*Records to process*.
--- begin ---
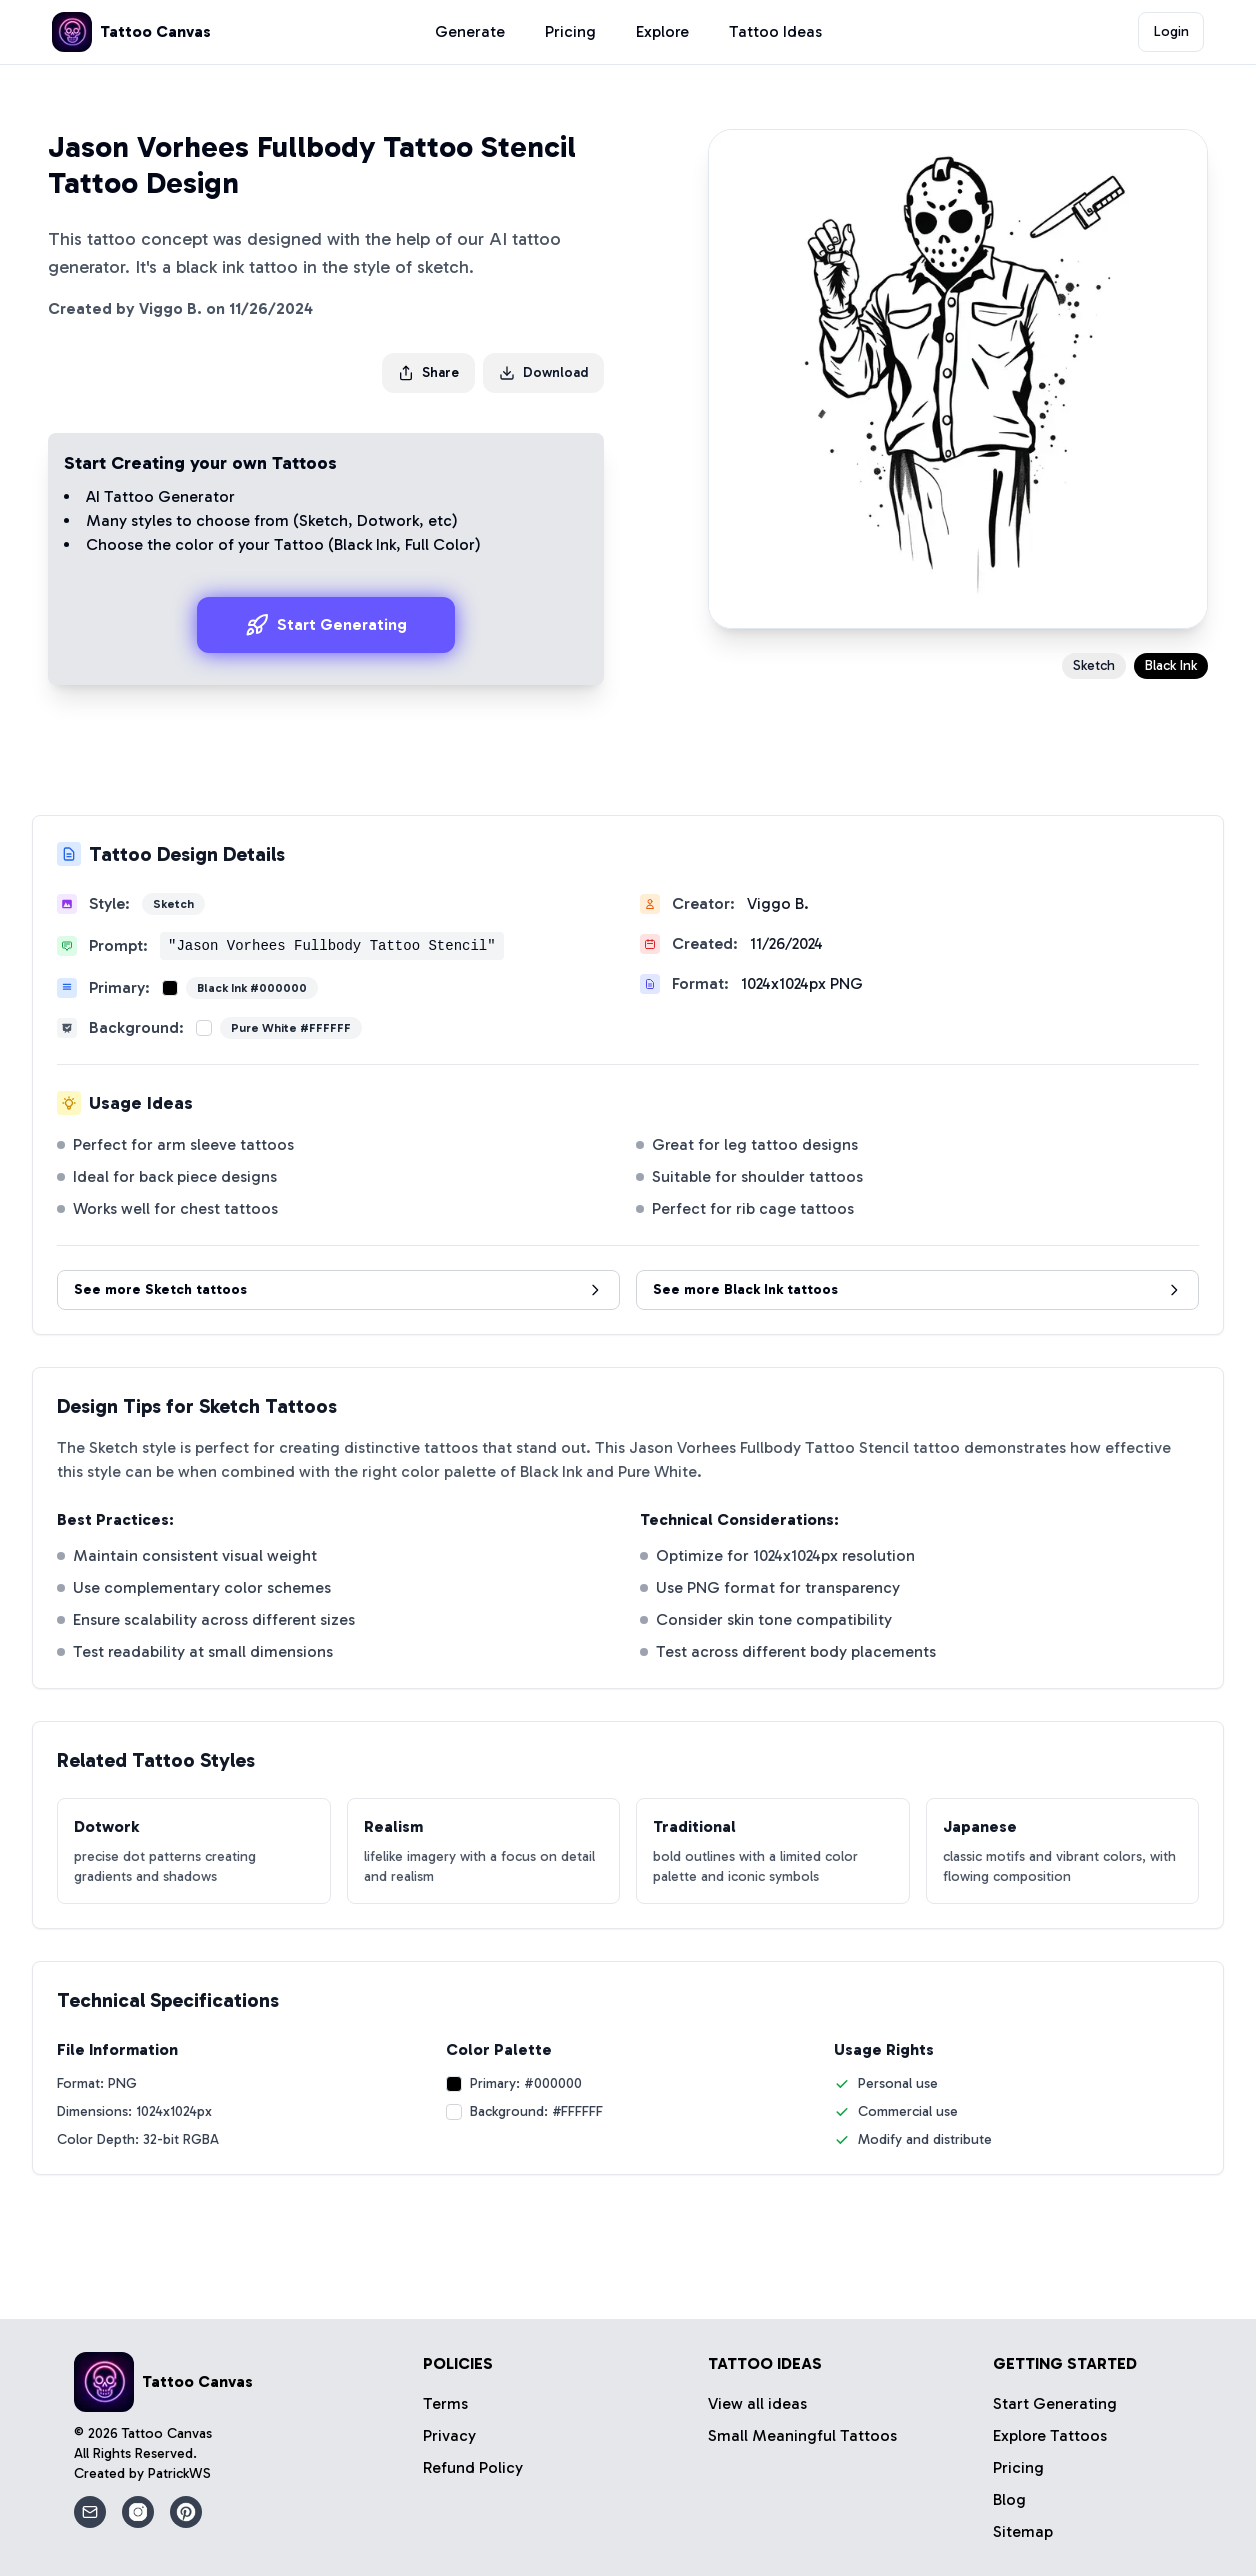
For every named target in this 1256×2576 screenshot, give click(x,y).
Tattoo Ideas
--- end ---
--- begin ---
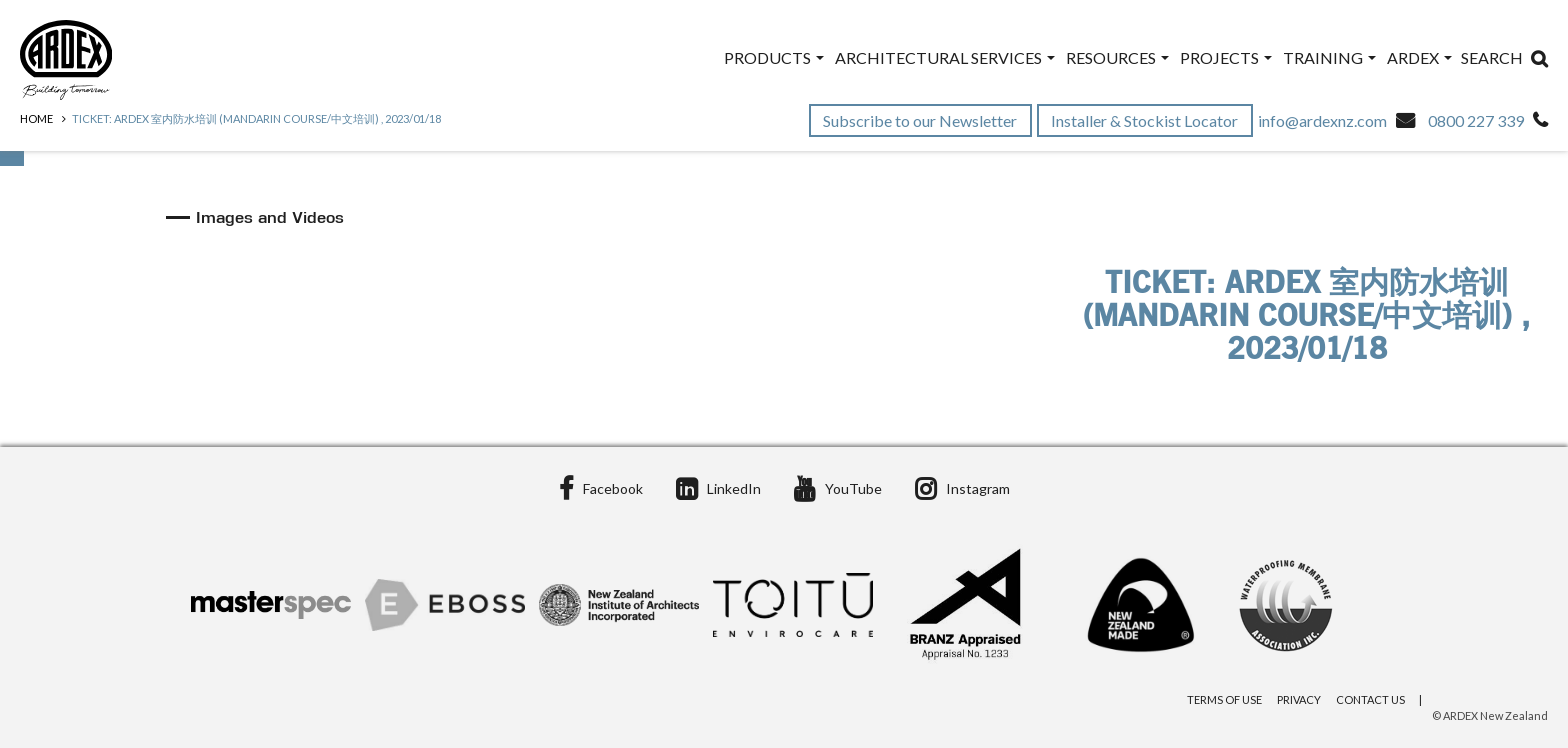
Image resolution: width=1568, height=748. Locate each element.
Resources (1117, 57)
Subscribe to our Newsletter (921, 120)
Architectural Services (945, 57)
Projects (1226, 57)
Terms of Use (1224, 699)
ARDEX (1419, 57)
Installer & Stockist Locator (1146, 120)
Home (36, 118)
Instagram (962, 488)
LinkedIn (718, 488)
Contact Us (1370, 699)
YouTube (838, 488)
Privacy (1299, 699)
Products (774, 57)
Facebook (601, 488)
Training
--- end ---
*To be done*. Reproduce the lines of material verbatim, everything from the one containing "For every named" down to the one containing "Tattoo Ideas".

*Written response*.
For every named target in this 1256×2576 screenshot, give click(x,y).
Tattoo Ideas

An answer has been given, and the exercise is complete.